* _Data records_:
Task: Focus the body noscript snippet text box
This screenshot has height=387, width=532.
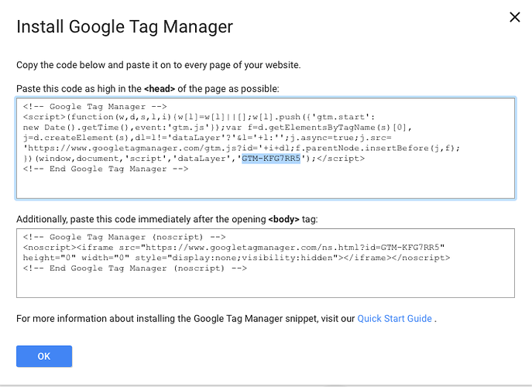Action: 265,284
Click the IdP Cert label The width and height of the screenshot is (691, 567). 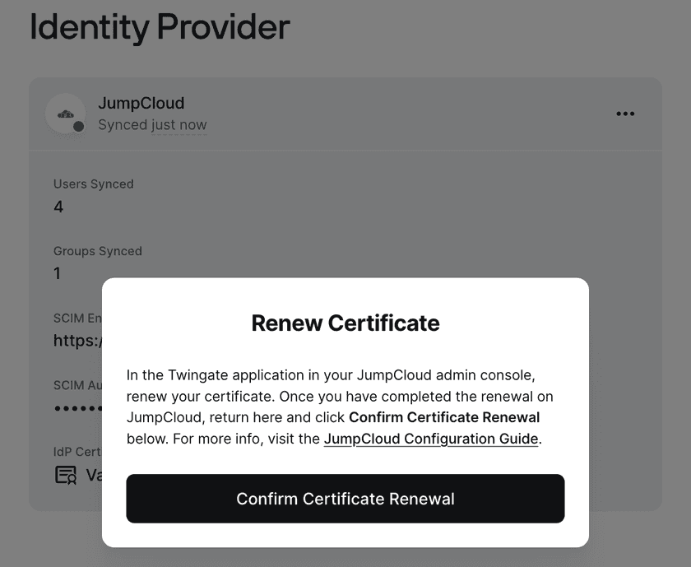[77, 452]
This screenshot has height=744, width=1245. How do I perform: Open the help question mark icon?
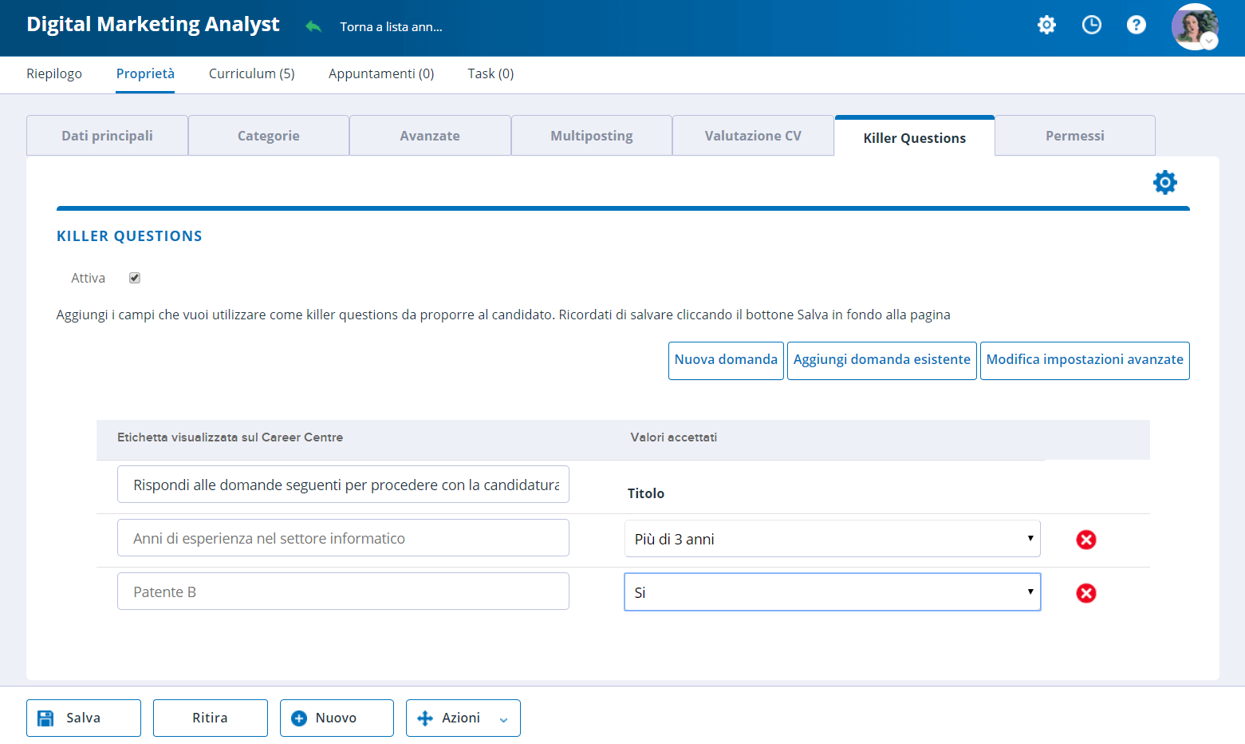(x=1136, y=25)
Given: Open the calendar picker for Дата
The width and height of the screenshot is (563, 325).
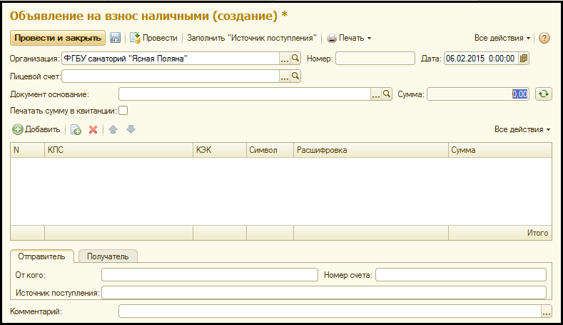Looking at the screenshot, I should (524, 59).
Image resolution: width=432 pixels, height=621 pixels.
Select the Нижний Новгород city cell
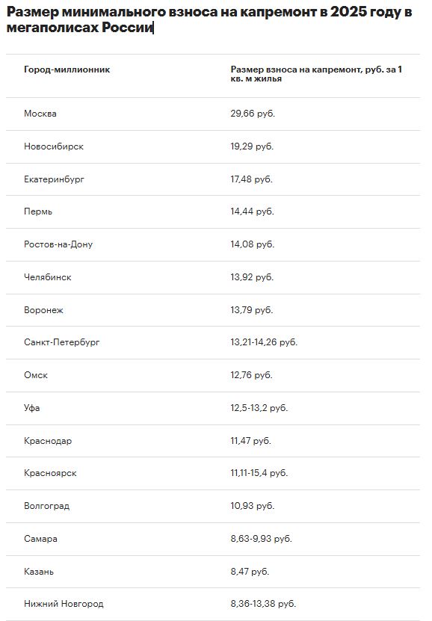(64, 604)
==
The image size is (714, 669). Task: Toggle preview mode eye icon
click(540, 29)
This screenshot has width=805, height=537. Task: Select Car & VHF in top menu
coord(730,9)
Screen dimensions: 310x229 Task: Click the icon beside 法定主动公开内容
--
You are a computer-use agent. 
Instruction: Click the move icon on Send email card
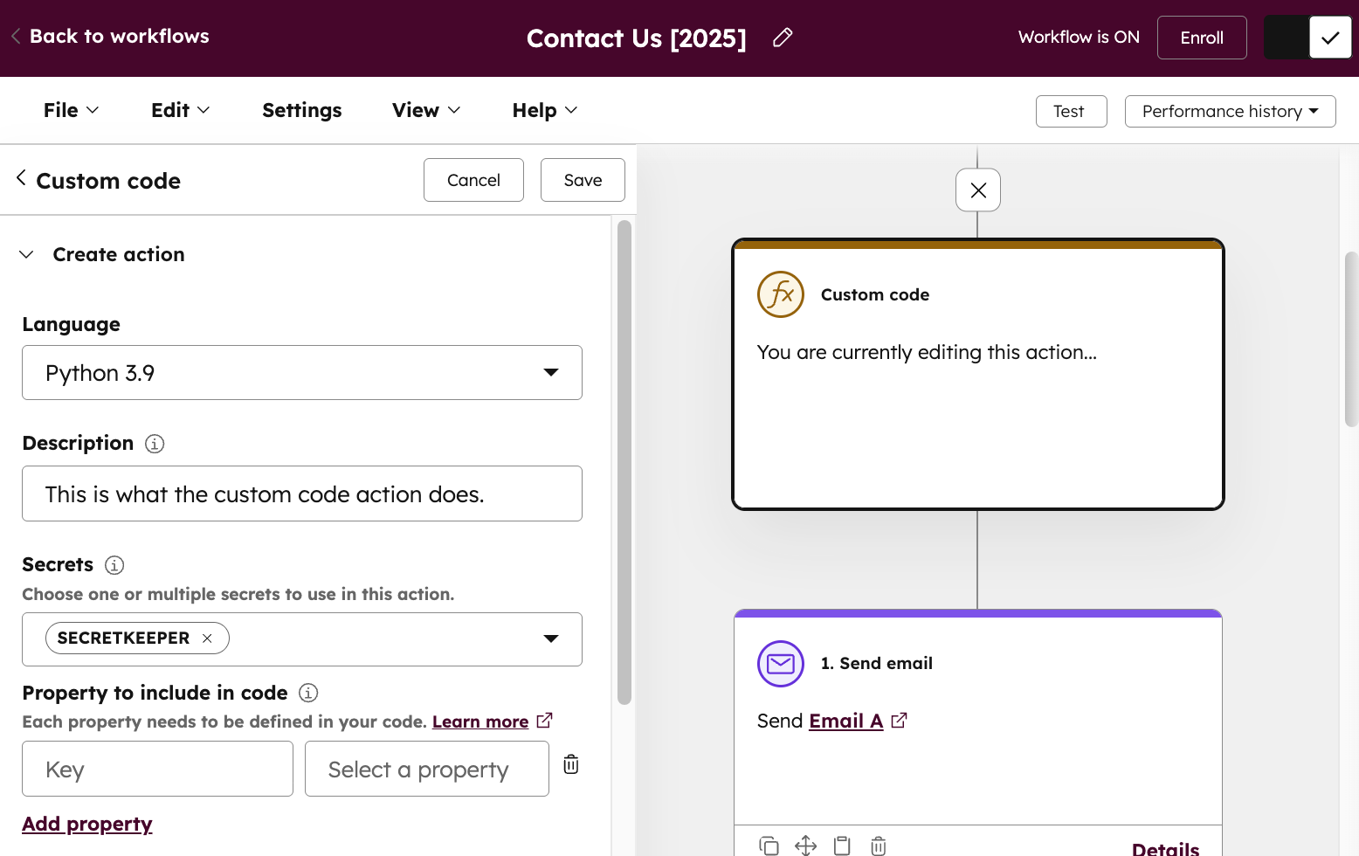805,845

* _Prompt_: In the records above, find the line with "The image size"; write out exactly that line and each one after it, stopping after the line with "Screen dimensions: 310x229".

* _Task output_:
The image size is (714, 669). Task: Toggle preview mode eye icon
click(540, 29)
This screenshot has width=805, height=537. Task: Select Car & VHF in top menu
coord(730,9)
Screen dimensions: 310x229 Task: Click the icon beside 法定主动公开内容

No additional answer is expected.